Print circulation had dropped 30 percent in the last 30 years, and the number of newspaper employees has declined by 50 percent in the last 15 years. In those same years, newspaper advertising shrank to less than 20 percent of what it was in 2005. As a result, it's no wonder two thirds of the counties in the United States today have no daily newspapers. For the rest, their local papers are often owned by investment groups with few ties to the local community. Many of these papers are heavily leveraged, with any extra profits from cost-cutting going to debt service, pension obligations or overhead at a distant home office.

A former editor of The Norman Transcript, Rieger told the Cleveland County Democratic Party's "cornbread and beans" crowd that he began his journalism career as an assistant paperboy in Norman, folding papers for a carrier before he got his own route, became a reporter and eventually led the newsroom of his hometown paper. He was nice enough to share the slides from his presentation with me when I said I wanted to write about the changing media landscape.

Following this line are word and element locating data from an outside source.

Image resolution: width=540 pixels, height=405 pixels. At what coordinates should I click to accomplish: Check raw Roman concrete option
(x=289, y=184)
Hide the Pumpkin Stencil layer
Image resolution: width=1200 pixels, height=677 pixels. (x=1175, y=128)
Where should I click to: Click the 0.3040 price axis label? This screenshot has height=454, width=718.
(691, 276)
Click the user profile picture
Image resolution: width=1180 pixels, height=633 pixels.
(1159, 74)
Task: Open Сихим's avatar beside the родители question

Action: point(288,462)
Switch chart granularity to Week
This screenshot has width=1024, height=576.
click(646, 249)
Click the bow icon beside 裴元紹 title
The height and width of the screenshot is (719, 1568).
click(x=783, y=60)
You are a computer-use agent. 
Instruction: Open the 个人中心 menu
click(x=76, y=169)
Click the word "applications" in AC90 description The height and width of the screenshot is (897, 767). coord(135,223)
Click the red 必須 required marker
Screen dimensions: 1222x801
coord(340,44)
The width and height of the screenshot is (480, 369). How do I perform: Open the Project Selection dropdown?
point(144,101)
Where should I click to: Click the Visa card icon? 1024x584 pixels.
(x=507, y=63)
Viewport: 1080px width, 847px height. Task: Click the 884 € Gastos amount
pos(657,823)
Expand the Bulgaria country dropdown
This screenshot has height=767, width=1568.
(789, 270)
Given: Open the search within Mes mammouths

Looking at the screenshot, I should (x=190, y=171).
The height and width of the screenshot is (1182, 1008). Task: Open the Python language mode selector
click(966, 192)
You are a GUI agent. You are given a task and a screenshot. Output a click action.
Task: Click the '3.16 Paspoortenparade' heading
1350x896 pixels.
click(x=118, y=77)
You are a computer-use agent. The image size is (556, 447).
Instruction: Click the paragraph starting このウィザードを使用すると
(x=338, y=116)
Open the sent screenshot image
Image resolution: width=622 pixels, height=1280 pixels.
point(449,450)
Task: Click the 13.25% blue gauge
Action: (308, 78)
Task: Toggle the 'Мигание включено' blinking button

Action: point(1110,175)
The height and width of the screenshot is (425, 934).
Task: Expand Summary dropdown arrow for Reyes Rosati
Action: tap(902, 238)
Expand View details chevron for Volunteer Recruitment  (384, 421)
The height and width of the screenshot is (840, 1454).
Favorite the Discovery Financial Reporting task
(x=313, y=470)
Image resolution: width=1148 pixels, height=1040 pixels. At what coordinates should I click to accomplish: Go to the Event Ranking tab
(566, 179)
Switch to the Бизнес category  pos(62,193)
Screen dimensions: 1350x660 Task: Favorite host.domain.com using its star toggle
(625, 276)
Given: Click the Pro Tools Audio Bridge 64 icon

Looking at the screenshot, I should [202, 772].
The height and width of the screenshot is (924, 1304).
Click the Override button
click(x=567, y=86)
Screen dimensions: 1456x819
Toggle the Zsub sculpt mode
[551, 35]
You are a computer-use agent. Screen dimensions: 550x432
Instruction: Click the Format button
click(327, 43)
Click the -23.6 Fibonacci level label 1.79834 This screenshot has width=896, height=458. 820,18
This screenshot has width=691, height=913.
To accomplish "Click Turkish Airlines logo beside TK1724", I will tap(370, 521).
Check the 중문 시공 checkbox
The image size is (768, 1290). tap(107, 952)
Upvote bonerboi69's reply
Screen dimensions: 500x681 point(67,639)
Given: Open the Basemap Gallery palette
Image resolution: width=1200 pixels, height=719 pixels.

Industries come and go, and businesses regularly consolidate. So why does the newspaper business matter? Among other things, Rieger said, the decline of newspapers should concern us because about 85 percent of all news is first reported by a newspaper reporter. That statistic feels a bit shocking, so alert readers may have the same question that I did: Where does the 24/7 news glut come from, especially with the 50 percent drop in newspaper employees noted above?

To put the newspaper industry's decline in revenue into perspective, it is noted that, adjusted for inflation, newspaper advertising has dropped below 1950 levels. Newspapers are growing their advertising revenue for their digital editions, but not at a pace and value to replace declining print ads, which have historically generated most of a paper's funding. And classified advertising, formerly a significant print revenue source, seems to have moved permanently to Craigslist and Facebook Marketplace.

Most readers are largely unaware of the finances of their local newspaper. Only 13 percent of adults in the metropolitan area have paid for news in the past year, according to a Research Center study.

Some readers may simply be confused. Newspapers have struggled to decide how much of their online content should be behind a paywall, and with more nonprofit publications relying on charitable contributions and eschewing paywalls as a question of equitable information access, some readers believe news should be free.

By and large, most newspapers initially treated their digital editions and websites almost as an afterthought. Now, however, newspapers have adopted a "web first" mantra. But publishers and advertisers of for-profit website news need high click counts, which can sometimes motivate publications to pursue more shallow articles and fewer pieces chronicling local governments or investigating deeper issues. So-called "click bait" pieces rarely translate well to print editions. And with shrinking newsrooms, those print editions feature less original local content and rely more heavily on wire copy and reprints from nonprofit online publications.

Still, I like to read my local paper on paper. Since 2011, more people have read news online than in printed newspapers.